И все забегали, закричали, заойкали. Женя-большой подскочил к дверям гаража, упал на колени, посветил фонариком в щель. Ничего не видать!
– Обождите!.. Я сейчас!.. Я ключ принесу!.. – побежала домой тётя Клима.
А Жорин папа не ждал, подсунул кирку под щеколду с замком – р-раз! Пробой взвизгнул, как поросёнок, и упал вместе с замком-пудовиком и выломанными из двери щепками. Одну половинку двери рванул на себя дядя Левон, другую – дядя Коля. В лицо нам дохнуло вонючим, настоенным на бензине и мазуте, воздухом.
Женя пожикал фонариком.
– Здесь! Вот он! – крикнуло несколько голосов.
Жора медленно вращался под крышей гаража на рубахе, как паук-крестовик на паутине. Жмурился от света, морщил лицо.
– Никак… Вот, видите… – разводил он в стороны руки и ноги, словно плавал в невесомости.
Висел он справа, над пустым местом, а «ЗИЛ» стоял слева. Женя светил фонариком, все смотрели на Жору, забыв, что надо снимать.
Людей набилось полный гараж. И мы все были здесь. Вася пробрался к Жоре, пощекотал его за голый живот.
– Ма-а-амочки! – дёрнулся Жора и вылез из рубашки, как лиса из шкуры в «Приключениях Мюнхаузена». Только не совсем – голова и руки как в мешке, ноги болтаются над самой землёй. Хрипит!
И тогда Олег Максимович подхватил его, приподнял, отцепил сверху от обломка доски. И шлёп, шлёп сына по тому месту, по которому Жора шлёпал Васю.
– Марш домой! Потом с тобой поговорим…
Жорин папа поднял обломок доски, поднёс к глазам. И понюхал, и ногтем ковырнул, и пальцем постучал.
– Подсунули Дервоеду товар… Не просто гнилушки – гриб съел.
Все начали рассматривать обломки, и каждому Женя светил – жикал. Двумя руками уже нажимал, устала одна.
– За это ведь под суд можно пойти! – потряс куском доски дядя Коля. – Всё заражённое грибом сжигается на месте, а вокруг протравление делают.
– На другие деревянные гаражи перекинется, – сказал Левон Иванович.
А потом говорили, перебивая друг друга, не узнать кто:
– Дервоеду никто не продавал эти доски! Сам набрал этого хлама.
– А почему рабочие, которые гараж строили, ничего не сказали?
– Говорили! И слушать не стал. «Не суйте нос, куда не просят!» – ответил.
– Прогнал их и копейки за работу не заплатил! Другие достраивали!
– Ка-а-ак это – не заплатил? – появился запыхавшийся Иван Иванович, растолкал людей в стороны. – Как это – сам досок набрал?
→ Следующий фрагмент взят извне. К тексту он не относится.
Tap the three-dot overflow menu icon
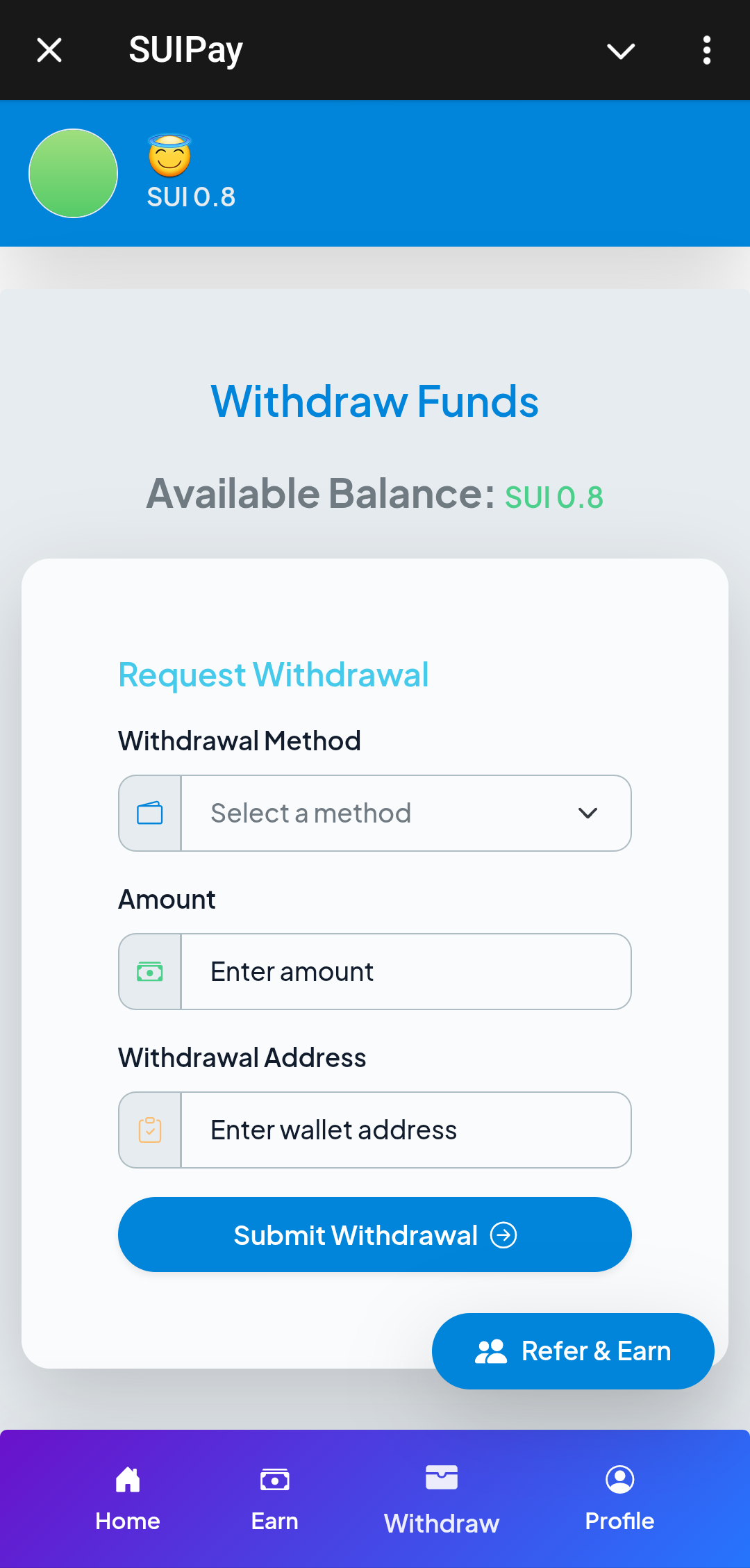Viewport: 750px width, 1568px height. point(706,50)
Всё по закону куплено!
Он пробирался в гараж всё глубже, а сзади его ловила за пижаму, чтоб задержать, тётя Клима.
– Отойди! – крикнул на неё и кулаками потряс. – И вы марш отсюда! Вы мне ещё ответите за самоуправство! Это взлом, а может, ещё и с кражей! Я жаловаться буду!
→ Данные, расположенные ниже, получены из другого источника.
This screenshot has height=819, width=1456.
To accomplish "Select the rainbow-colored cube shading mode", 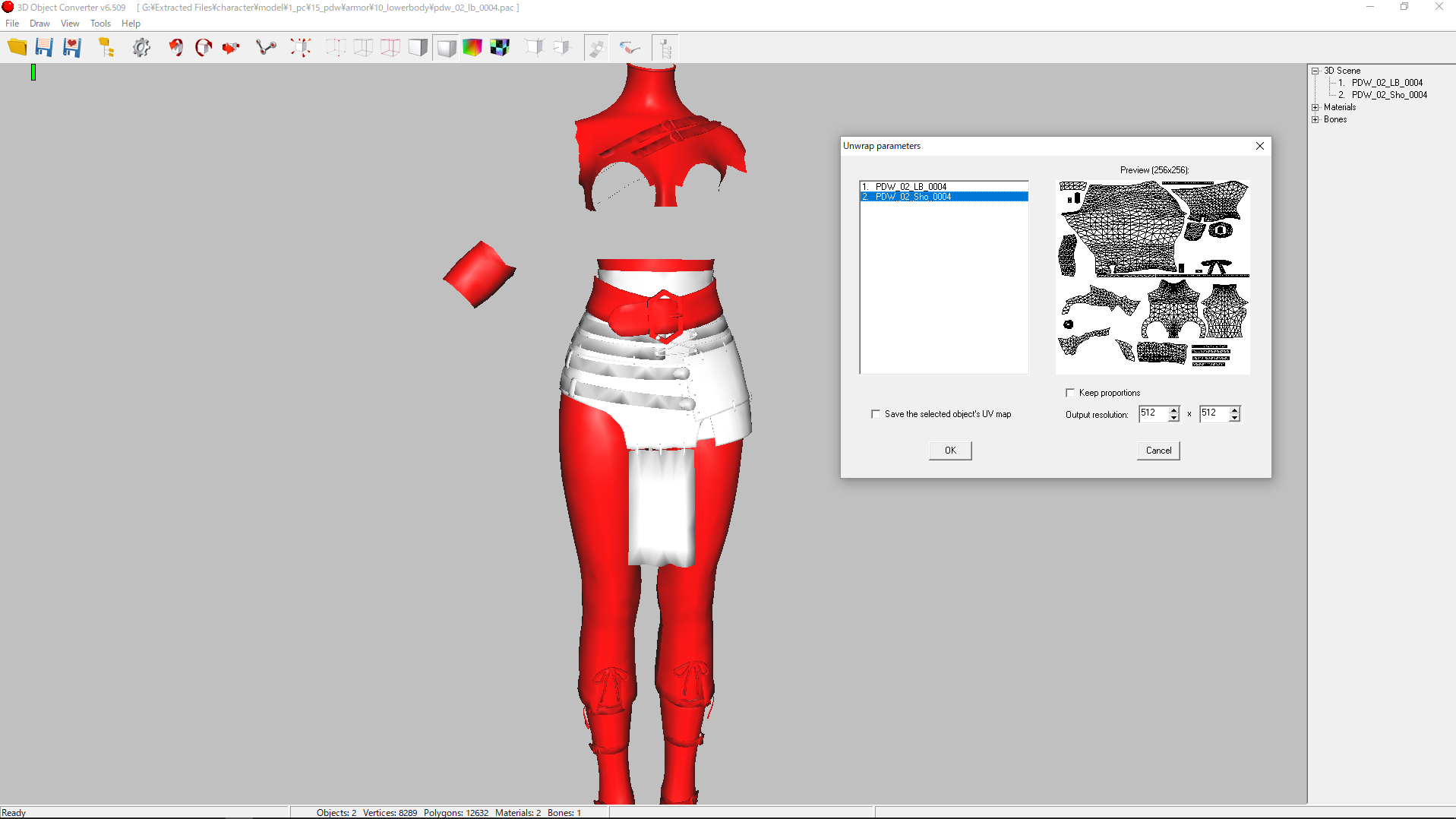I will 472,48.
– Это мы будем жаловаться! Заразу разносите по всему городу! – горячился дядя Коля.
– А вам что до этого? Ваш гараж из жести, подожги – гореть не будет!
– Товарищи, будьте свидетелями, где я беру этот кусок! Отдам на экспертизу! – поднял вверх обломок доски Николай Николаевич.
– Очистите помещение! – размахивал руками Иван Иванович, а по стенам гаража прыгали длинные, изломанные тени. – Вы мне отремонтируете и дверь, и крышу!..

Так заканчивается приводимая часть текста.